Fautes de l’organisme de prêt accordant le crédit lié à la vente. Ensuite, dans chacun de ces cas d’espèce, la vente des panneaux photovoltaïques avait donné lieu à la souscription d’un contrat de crédit auprès d’un organisme de crédit et interrogeait alors la responsabilité de celui-ci à plusieurs égards. D’une part, l’organisme de crédit qui procède au déblocage des fonds sans s’assurer de la livraison complète commet une faute (v. par exemple Cass. civ. 1, 6 janvier 2021, n° 19-11.277, F-D N° Lexbase : A88734BA), pouvant engager sa responsabilité à condition d’établir l’existence d’un préjudice pour l’acquéreur (v. Cass. civ. 1, 8 septembre 2021, n° 19-22.789, F-D N° Lexbase : A257844A). Dans les deux arrêts, l’organisme de crédit avait débloqué les fonds tout en sachant pertinemment que la prestation n’avait pas été exécutée en sa totalité en l’absence de raccordement. Elle considère néanmoins à chaque fois que le consommateur n’a pas subi de préjudice, le raccordement ayant finalement été réalisé. D’autre part, l’organisme de crédit est tenu de vérifier la régularité formelle du contrat principal. Il commet ainsi une faute susceptible de le priver de sa créance de restitution lorsqu’il ne vérifie pas la présence des mentions imposées au titre de l’obligation précontractuelle d’information, susceptible d’engager sa responsabilité si les acquéreurs rapportent la preuve de l’existence d’un préjudice et d’un lien de causalité avec cette faute (Cass. civ. 1, 22 septembre 2021, n° 19-21.968, F-D N° Lexbase : A451547D). La cour d’appel retient l’existence de cette faute dans les deux cas d’espèce sans pour autant parvenir à la même solution. Dans l’un, elle considère que le consommateur ne subit pas de préjudice dès lors que le vendeur a dû procéder au remboursement du prix en application de l’exécution provisoire du premier jugement (CA Lyon, 6e ch., 10 février 2022, n° 20/02544 N° Lexbase : A88207MM). Dans l’autre arrêt, elle estime qu’un préjudice équivalent au montant du capital prêté et un lien de causalité sont caractérisés. La nullité du contrat principal a effectivement entraîné la restitution des biens par les acquéreurs sans que ceux-ci ne puissent se voir restituer le prix par la société venderesse dès lors que celle-ci a fait l’objet d’une liquidation judiciaire (CA Lyon, 6e ch., 16 juin 2022, n° 20/00692 N° Lexbase : A306178U).

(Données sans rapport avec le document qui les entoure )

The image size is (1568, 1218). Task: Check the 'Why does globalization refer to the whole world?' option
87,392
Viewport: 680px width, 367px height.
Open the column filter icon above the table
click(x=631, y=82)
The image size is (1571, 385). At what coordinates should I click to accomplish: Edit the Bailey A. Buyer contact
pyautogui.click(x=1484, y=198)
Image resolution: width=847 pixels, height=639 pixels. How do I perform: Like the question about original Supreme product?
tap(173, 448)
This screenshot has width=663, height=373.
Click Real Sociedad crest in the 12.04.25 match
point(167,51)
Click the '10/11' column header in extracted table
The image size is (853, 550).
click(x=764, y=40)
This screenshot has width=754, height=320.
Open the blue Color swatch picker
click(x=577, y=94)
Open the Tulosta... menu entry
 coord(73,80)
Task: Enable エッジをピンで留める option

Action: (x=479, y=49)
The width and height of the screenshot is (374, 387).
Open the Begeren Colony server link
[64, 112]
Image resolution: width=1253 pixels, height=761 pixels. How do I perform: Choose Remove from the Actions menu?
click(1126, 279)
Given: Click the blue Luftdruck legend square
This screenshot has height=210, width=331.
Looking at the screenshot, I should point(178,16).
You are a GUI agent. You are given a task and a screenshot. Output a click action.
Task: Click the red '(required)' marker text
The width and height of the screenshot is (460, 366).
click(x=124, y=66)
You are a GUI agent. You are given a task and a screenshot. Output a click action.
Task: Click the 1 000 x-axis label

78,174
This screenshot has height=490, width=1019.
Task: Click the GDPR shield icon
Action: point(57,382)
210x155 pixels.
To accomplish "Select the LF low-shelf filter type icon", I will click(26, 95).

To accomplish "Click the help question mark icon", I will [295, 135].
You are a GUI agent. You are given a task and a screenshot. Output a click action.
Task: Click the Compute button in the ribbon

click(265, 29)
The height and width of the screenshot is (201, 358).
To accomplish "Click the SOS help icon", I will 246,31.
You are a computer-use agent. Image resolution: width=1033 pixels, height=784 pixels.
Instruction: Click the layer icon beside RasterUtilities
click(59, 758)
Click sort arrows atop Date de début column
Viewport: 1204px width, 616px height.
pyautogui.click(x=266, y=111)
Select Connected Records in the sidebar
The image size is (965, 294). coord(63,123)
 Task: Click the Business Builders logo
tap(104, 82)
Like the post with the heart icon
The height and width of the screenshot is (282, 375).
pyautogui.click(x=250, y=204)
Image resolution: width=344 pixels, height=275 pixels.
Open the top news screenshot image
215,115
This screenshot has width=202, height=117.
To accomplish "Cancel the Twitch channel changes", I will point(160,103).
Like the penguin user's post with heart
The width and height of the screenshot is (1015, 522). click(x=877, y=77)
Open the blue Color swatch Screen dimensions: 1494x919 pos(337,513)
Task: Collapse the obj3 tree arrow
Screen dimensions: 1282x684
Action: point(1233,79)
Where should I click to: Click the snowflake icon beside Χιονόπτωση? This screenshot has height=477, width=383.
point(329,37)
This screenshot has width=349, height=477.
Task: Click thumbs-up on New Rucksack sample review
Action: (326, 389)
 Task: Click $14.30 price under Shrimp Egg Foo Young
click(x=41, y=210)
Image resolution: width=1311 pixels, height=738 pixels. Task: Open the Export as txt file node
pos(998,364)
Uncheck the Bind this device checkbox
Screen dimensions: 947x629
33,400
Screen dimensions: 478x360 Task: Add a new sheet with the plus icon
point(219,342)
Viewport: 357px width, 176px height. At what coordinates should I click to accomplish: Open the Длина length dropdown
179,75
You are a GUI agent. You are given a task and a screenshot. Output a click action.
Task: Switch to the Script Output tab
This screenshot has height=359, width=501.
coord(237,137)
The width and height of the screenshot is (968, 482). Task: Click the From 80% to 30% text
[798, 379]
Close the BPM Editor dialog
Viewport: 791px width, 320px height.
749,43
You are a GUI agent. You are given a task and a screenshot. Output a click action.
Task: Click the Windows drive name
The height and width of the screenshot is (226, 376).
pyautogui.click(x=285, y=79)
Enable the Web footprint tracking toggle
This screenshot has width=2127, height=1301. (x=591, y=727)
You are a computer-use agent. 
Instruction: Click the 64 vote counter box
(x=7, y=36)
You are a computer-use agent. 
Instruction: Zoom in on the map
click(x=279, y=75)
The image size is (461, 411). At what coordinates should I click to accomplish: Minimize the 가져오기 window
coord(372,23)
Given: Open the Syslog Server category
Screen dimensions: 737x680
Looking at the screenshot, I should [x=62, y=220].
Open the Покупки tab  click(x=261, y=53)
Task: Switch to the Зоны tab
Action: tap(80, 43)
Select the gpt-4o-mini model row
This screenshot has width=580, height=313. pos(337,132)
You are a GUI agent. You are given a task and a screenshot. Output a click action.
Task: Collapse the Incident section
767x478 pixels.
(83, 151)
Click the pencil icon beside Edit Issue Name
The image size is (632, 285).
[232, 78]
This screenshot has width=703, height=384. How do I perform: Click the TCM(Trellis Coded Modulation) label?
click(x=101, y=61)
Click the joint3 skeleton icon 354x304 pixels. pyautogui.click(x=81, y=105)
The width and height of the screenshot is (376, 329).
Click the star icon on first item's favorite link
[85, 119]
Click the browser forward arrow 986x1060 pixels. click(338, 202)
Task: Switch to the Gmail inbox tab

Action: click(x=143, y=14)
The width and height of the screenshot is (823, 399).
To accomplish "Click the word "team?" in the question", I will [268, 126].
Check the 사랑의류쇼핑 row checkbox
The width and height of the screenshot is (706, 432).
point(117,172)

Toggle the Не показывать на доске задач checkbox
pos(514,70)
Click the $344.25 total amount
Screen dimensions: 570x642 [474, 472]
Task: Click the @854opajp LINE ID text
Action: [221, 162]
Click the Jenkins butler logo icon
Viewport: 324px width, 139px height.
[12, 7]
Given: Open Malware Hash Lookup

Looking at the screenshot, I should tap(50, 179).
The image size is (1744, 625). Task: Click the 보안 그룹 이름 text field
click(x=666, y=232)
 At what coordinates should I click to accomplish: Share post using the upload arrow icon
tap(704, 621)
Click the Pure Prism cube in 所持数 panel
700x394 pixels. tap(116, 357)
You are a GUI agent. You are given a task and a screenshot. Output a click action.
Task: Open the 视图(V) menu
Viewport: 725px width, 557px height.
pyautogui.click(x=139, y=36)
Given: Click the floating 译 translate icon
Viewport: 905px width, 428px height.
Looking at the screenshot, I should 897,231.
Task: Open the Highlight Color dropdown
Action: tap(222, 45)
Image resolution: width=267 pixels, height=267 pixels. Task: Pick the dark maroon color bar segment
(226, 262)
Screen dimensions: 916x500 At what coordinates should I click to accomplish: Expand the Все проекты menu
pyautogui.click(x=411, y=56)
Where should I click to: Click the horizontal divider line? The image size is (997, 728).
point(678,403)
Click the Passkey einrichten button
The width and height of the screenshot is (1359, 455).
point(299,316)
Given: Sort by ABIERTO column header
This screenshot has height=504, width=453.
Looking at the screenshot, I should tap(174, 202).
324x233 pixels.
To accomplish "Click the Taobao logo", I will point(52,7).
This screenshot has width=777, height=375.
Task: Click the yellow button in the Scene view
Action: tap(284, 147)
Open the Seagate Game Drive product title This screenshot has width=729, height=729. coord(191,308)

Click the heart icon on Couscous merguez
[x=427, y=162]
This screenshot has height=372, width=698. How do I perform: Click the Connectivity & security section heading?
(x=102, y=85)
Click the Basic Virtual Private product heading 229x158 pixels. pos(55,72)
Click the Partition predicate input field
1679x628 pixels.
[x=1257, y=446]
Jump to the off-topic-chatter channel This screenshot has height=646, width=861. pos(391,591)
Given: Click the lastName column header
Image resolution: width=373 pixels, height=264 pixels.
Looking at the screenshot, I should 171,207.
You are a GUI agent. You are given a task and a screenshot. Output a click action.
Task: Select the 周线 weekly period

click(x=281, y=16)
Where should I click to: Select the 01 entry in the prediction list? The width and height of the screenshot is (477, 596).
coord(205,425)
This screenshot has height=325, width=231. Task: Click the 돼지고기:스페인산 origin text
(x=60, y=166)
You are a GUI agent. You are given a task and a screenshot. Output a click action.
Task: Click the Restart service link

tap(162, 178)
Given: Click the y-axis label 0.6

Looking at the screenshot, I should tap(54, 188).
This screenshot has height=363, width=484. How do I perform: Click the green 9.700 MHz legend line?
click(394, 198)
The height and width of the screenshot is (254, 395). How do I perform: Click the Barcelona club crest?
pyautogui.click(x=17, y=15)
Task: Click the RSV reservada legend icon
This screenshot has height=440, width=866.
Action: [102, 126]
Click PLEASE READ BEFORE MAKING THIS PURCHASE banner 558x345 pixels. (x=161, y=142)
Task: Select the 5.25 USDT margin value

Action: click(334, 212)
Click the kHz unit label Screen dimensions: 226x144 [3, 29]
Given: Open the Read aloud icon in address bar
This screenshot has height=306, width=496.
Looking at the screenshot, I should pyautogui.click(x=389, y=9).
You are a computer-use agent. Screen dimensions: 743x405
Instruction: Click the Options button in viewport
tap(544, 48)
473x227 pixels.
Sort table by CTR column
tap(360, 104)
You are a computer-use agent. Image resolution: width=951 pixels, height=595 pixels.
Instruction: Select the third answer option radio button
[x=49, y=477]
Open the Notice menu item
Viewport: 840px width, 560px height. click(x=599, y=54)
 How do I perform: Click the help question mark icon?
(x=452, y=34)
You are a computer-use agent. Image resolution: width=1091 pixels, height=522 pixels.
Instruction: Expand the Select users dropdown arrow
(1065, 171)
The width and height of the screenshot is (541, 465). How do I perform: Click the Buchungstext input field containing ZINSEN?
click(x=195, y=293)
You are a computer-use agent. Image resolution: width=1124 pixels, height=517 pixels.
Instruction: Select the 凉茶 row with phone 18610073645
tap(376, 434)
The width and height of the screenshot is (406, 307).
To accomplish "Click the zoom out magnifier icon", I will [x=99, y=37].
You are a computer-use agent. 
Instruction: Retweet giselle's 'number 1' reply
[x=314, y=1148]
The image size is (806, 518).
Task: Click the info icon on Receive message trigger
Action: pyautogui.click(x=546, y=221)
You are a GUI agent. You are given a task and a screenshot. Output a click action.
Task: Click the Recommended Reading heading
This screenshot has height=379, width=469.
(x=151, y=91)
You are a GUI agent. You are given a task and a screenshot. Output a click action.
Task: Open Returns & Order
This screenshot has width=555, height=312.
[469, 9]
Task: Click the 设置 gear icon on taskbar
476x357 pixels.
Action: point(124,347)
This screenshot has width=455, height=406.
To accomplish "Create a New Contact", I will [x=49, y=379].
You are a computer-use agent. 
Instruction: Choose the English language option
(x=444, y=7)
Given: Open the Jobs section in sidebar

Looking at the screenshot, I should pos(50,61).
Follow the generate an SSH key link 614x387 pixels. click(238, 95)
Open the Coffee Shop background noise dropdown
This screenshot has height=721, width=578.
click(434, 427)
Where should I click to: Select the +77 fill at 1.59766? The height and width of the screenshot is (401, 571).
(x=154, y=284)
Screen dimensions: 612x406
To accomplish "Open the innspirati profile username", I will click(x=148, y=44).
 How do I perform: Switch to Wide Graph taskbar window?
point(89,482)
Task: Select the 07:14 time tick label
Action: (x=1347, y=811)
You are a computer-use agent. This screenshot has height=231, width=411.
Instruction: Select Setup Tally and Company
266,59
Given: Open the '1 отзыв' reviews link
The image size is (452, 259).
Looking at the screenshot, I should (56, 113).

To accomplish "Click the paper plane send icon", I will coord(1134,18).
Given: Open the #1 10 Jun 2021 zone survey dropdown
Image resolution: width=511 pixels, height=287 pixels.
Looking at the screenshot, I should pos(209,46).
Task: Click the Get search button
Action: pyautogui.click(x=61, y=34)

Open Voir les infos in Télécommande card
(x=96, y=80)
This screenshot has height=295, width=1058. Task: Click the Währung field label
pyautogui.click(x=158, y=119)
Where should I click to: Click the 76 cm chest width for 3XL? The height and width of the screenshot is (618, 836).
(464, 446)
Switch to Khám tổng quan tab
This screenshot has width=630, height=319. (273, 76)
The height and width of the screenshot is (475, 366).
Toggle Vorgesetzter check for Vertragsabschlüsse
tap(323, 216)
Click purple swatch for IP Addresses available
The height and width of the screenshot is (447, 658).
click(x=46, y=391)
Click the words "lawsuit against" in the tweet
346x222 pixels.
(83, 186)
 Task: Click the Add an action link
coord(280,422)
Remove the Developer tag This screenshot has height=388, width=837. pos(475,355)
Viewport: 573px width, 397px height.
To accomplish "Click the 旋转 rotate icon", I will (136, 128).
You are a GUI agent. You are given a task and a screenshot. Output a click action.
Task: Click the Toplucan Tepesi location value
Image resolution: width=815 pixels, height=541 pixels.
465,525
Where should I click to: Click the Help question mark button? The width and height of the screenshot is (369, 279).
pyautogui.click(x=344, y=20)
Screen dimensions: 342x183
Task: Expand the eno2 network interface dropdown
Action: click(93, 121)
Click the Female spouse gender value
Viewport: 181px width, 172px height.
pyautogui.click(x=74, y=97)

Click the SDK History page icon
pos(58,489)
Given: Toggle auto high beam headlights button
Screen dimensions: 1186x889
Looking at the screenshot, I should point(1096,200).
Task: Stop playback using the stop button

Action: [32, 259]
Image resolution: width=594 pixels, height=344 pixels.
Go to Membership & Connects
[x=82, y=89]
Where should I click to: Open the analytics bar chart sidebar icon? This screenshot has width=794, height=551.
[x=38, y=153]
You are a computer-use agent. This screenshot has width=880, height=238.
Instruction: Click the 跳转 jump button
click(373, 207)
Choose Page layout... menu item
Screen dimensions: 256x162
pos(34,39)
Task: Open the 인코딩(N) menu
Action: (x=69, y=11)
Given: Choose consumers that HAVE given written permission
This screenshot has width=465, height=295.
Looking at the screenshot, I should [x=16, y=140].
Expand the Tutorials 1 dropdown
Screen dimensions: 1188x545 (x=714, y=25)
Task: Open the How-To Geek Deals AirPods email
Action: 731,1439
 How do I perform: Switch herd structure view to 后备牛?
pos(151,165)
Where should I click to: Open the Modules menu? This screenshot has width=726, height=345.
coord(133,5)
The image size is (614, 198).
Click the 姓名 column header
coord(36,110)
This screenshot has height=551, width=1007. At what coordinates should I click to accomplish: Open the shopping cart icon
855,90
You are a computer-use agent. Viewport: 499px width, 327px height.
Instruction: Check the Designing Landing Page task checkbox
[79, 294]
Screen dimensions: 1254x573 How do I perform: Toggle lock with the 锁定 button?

II. La preuve de l’exécution de l’obligation précontractuelle d’information en matière de crédit à la consommation

(Lyon, 6e ch., 10 mars 2022, n° 20/06796 N° Lexbase : A07937QG ; CA Lyon, 6e ch., 24 mars 2022, n° 20/07201 N° Lexbase : A74937RX)

En matière de crédit à la consommation, l’obligation précontractuelle d’information pesant sur le professionnel concerne également le pouvoir de rétractation du consommateur, qu’il peut exercer dans un délai de quatorze jours. L’article L. 312-21 du Code de la consommation N° Lexbase : L1341K7S impose effectivement que l’offre de crédit soit accompagnée d’un bordereau de rétractation satisfaisant les exigences de l’article R. 312-9 du même code N° Lexbase : L1627K8R. L’article L. 341-4 du Code de la consommation N° Lexbase : L1602LRR sanctionne le non-respect de ce formalisme par la déchéance du droit aux intérêts. La Cour de cassation a fait évoluer sa jurisprudence sur cette question, sous l’influence des juges européens. Elle a pu, par le passé, considérer que la clause type, acceptée par le consommateur, selon laquelle il reconnaissait avoir reçu le bordereau permettait de présumer cette remise (Cass. civ. 1, 12 juillet 2012, n° 11-17.595, F-P+B+I N° Lexbase : A7511IQA ; Cass. civ. 1, 16 janvier 2013, n° 12-14.122, FS-P+B+I N° Lexbase : A4083I3M). La question de savoir si cela emportait également la présomption de la régularité du bordereau restait en revanche entière (sur ce point, v. S. Hazoug, Le contentieux en matière de bordereau de rétractation, LPA, 28 juillet 2017, p. 16 ; G. Raymond, CCC, 2013, comm. 92, obs. sous Cass. civ. 1, 16 janvier 2013, préc.). La Cour de justice de l’Union européenne a cependant donné une interprétation suivant laquelle une telle clause type ne doit pas emporter la présomption de l’exécution de l’obligation précontractuelle d’information relative au droit de rétractation et ne peut, au mieux, que constituer un indice de cette exécution devant être corroboré par d’autres éléments de preuve par le prêteur (CJUE, 18 décembre 2014, C-449/13, CA Consumer Finance N° Lexbase : A7873M7Q). La Cour de cassation a alors explicitement opéré un revirement de jurisprudence pour s’aligner sur la position des juges européens (Cass. civ. 1, 21 octobre 2020, n° 19-18.971, FS-P+B+I N° Lexbase : A31913YT).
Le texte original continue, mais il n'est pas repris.